Katherine Wilkerson of McDonough was recently awarded the Elizabeth Wilmot Bull Scholarship from the Georgia Council on Auxiliaries and Volunteers of the Georgia Hospital Association.
By Johnny Jackson
Katherine Wilkerson of McDonough was recently awarded the Elizabeth Wilmot Bull Scholarship in the amount of $1,000 from the Georgia Council on Auxiliaries and Volunteers, which is a subsidiary of the Georgia Hospital Association.
"It's an honor," said Wilkerson, who is pursuing her master's degree in speech pathology at Valdosta State University in Valdosta, Ga.
"It's exciting to know that I'm getting some more help with paying for my schooling," she added. "Graduate school is really expensive."
Wilkerson is among 14 students, of 44 scholarship applicants, to be awarded a Elizabeth Wilmot Bull Scholarship, according to Nancy Jaudon, scholarship chairman for the Georgia Council on Auxiliaries and Volunteers. Scholarship amounts range from $500 to $1,500.

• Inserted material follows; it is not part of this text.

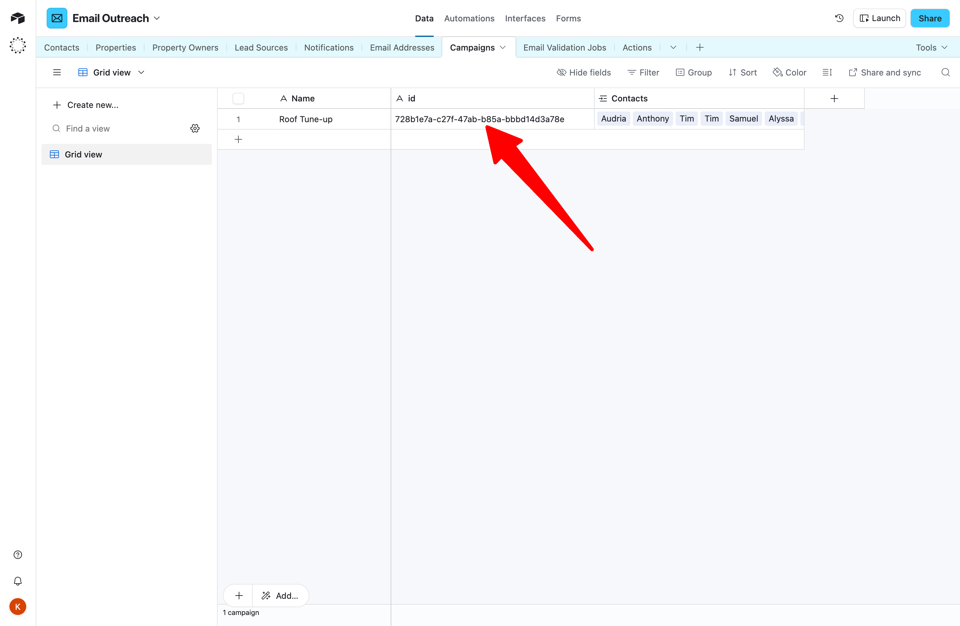Click the view settings gear icon
Image resolution: width=960 pixels, height=626 pixels.
click(x=195, y=128)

Jaudon, who is also a 15-year member of the Henry Medical Center Auxiliary, said the scholarship applicants must be recommended by their local hospital auxiliary.
Applicants must have a grade point average of 3.0 or higher, and must have been accepted into a medical program at a Georgia college or university. She said local auxiliaries must write a letter explaining why they are sponsoring the applicant, while applicants must obtain two other written references and complete a four-page scholarship form.
"It is to be able to give them some measure of money for getting into the medical field," said Jaudon. "We need more and more doctors, more and more nurses, and more people who can run all these tests that are so important now. These fields [in medicine] cost an awful amount of money."
Wilkerson said she is partly inspired by her parents, McDonough residents Kenny and Amy Wilkerson, and her grandmother Betty Gecoma, who is a volunteer in the Henry Medical Center Auxiliary.
The graduate student, who also received a bachelor's degree in education from Valdosta State, said her future career will include providing voice therapy services. The profession also involves providing therapeutic assistance to patients with degenerative diseases and ailments like dysphasia, a swallowing disorder afflicting stroke victims.
Wilkerson said she aspires to work in a rehabilitation facility or eventually develop a private speech pathology practice.
"I'm more interested in the hospital aspect of the field," Wilkerson said. "I like working one-on-one with people. I learned that [through being a speech pathologist] you could go into the medical field, and you could work with patients. I would like to help people improve their quality of life."